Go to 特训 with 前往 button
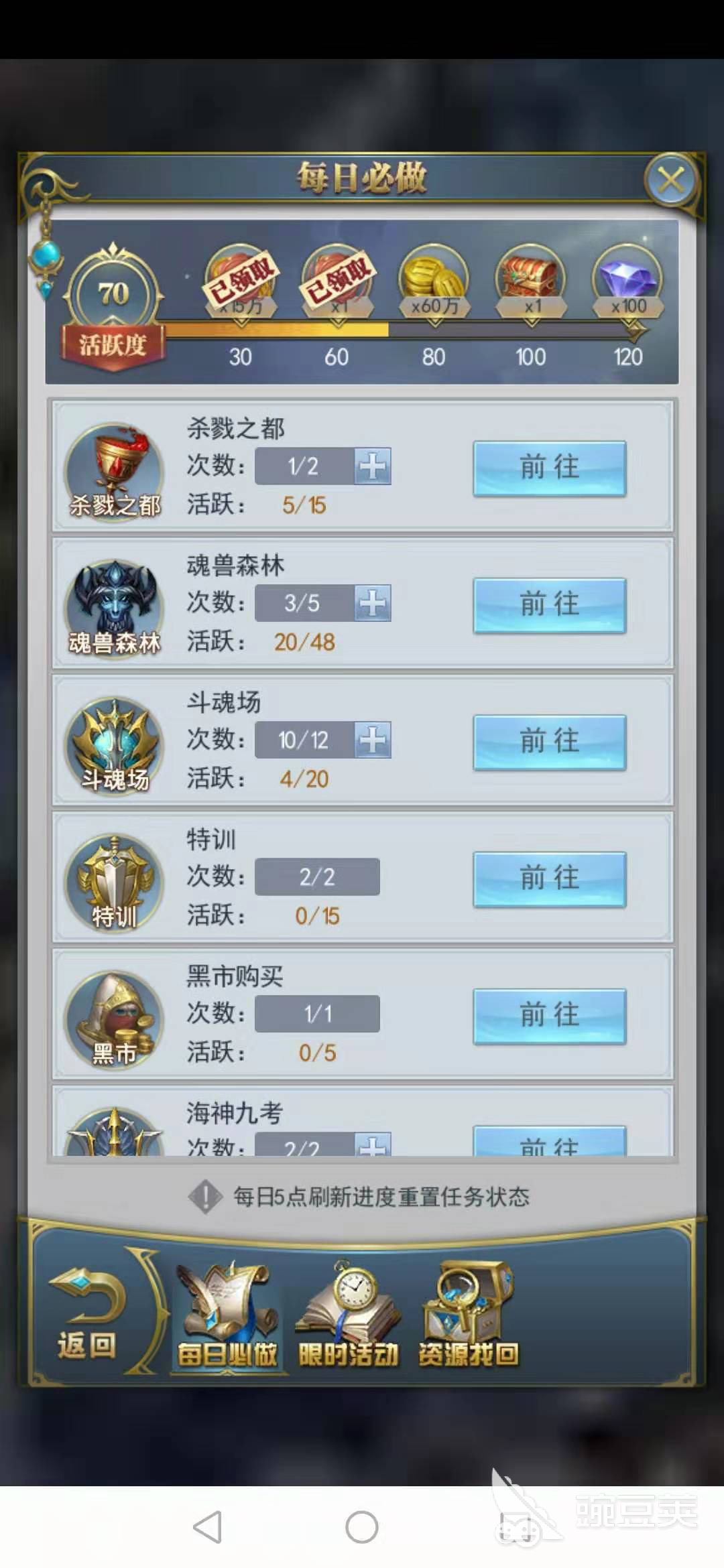 [x=550, y=879]
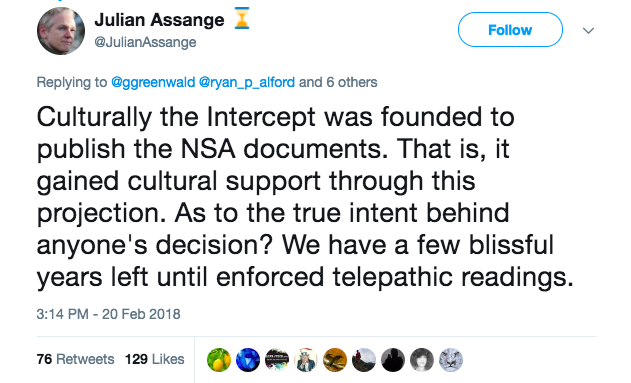Open Julian Assange's profile picture
Screen dimensions: 631x383
(x=61, y=31)
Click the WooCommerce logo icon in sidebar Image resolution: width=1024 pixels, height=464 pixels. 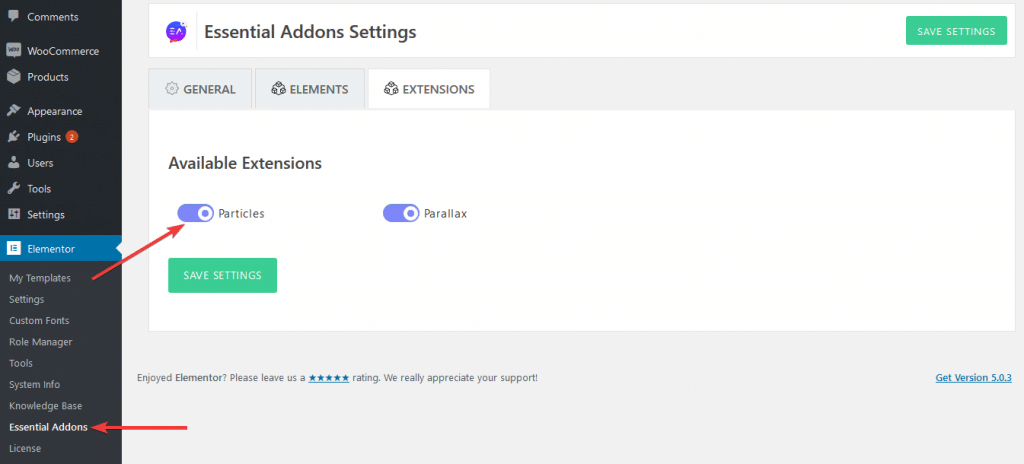[13, 50]
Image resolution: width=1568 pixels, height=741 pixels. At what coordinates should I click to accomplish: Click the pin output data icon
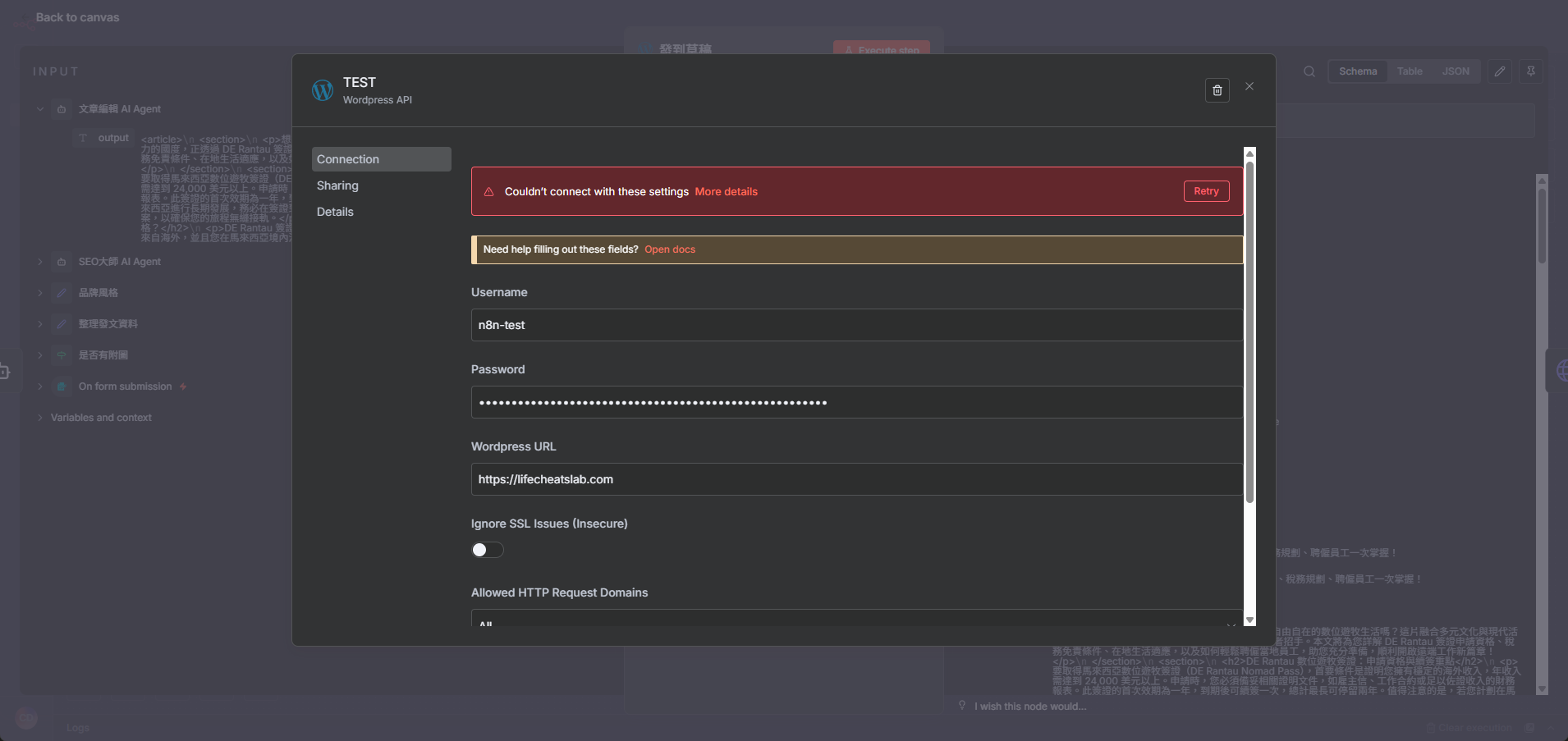(x=1530, y=71)
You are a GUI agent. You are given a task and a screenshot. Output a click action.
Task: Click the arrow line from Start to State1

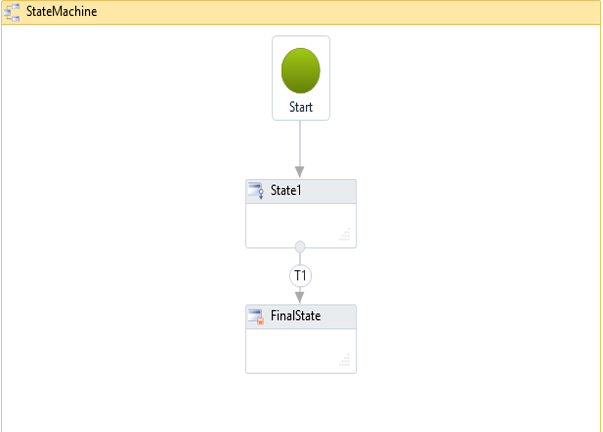pos(299,143)
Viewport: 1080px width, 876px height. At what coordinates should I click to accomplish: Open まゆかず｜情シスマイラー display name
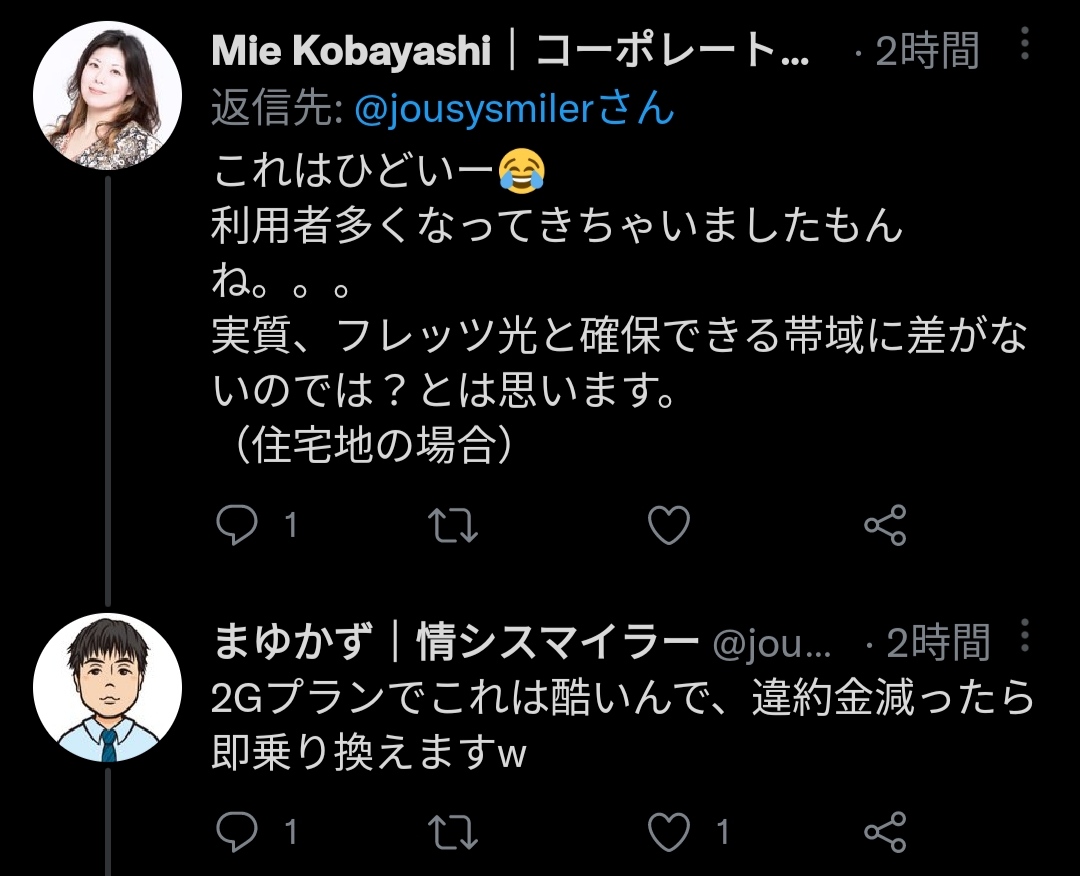455,642
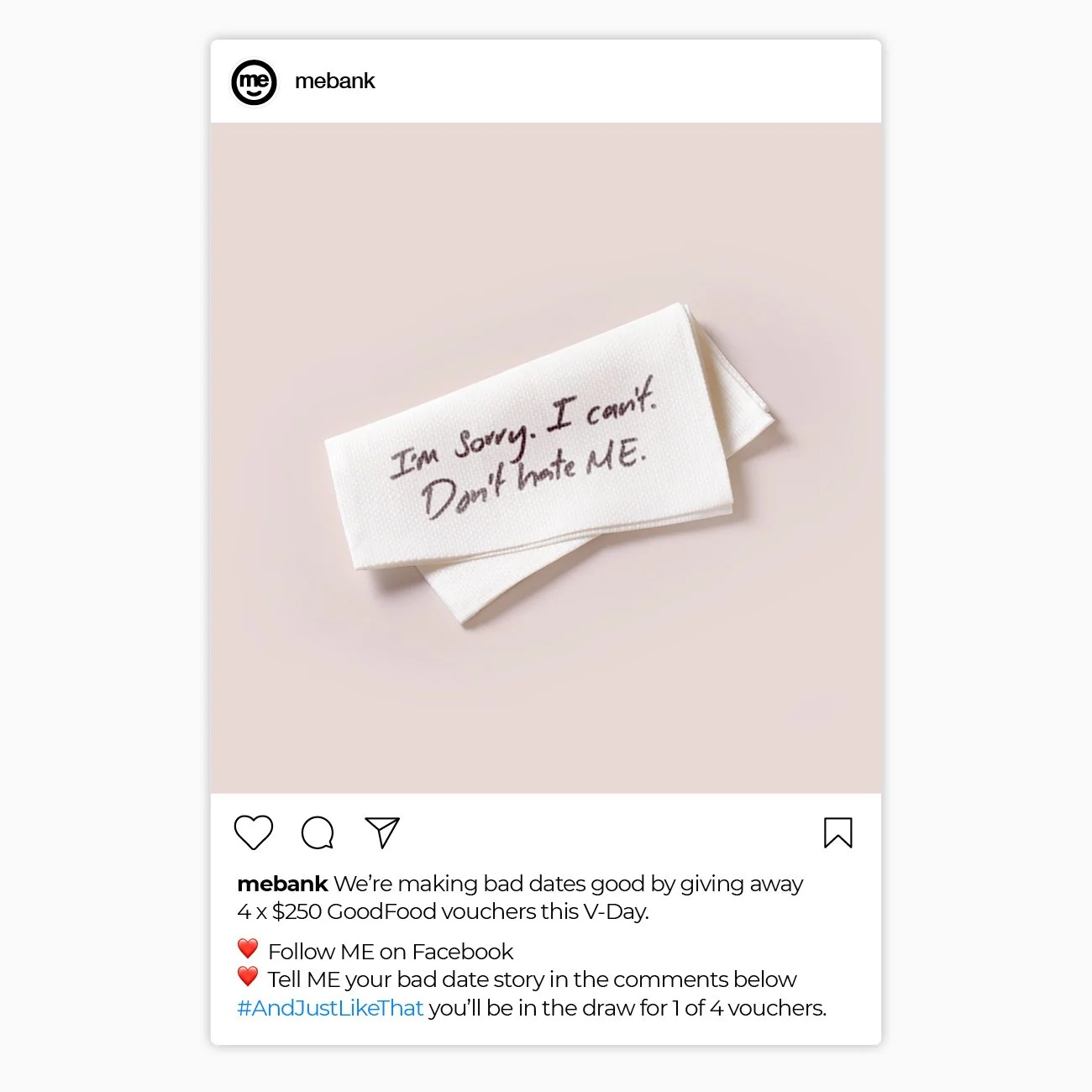Click the handwritten "Don't hate ME." line
The height and width of the screenshot is (1092, 1092).
point(533,477)
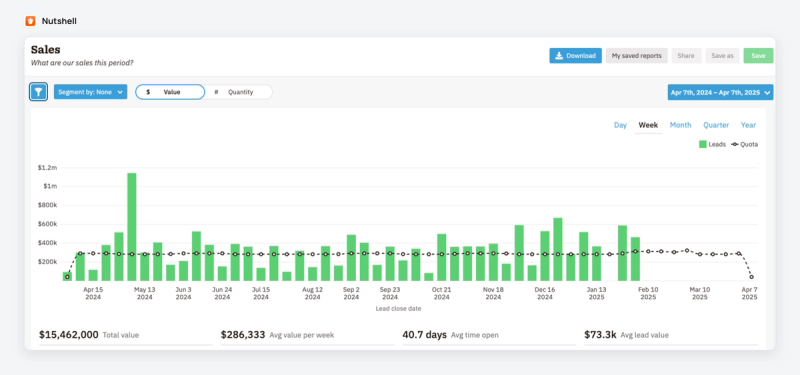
☆ ☆ ☆ ☆ ☆
**Objective**.
Copy the rows word for word, starting at the line that contains "Image resolution: width=1568" and continuing through the last of the rows. Omit the pictures.

**Final answer**.
Image resolution: width=1568 pixels, height=741 pixels. At what coordinates should I click to accomplish: Click the pin output data icon
(x=1530, y=71)
You are a GUI agent. You are given a task and a screenshot. Output a click action.
Task: Click the arrow line from Start to State1

pos(299,143)
Viewport: 1080px width, 876px height. At what coordinates should I click to accomplish: Open まゆかず｜情シスマイラー display name
455,642
Click the handwritten "Don't hate ME." line
The height and width of the screenshot is (1092, 1092).
point(533,477)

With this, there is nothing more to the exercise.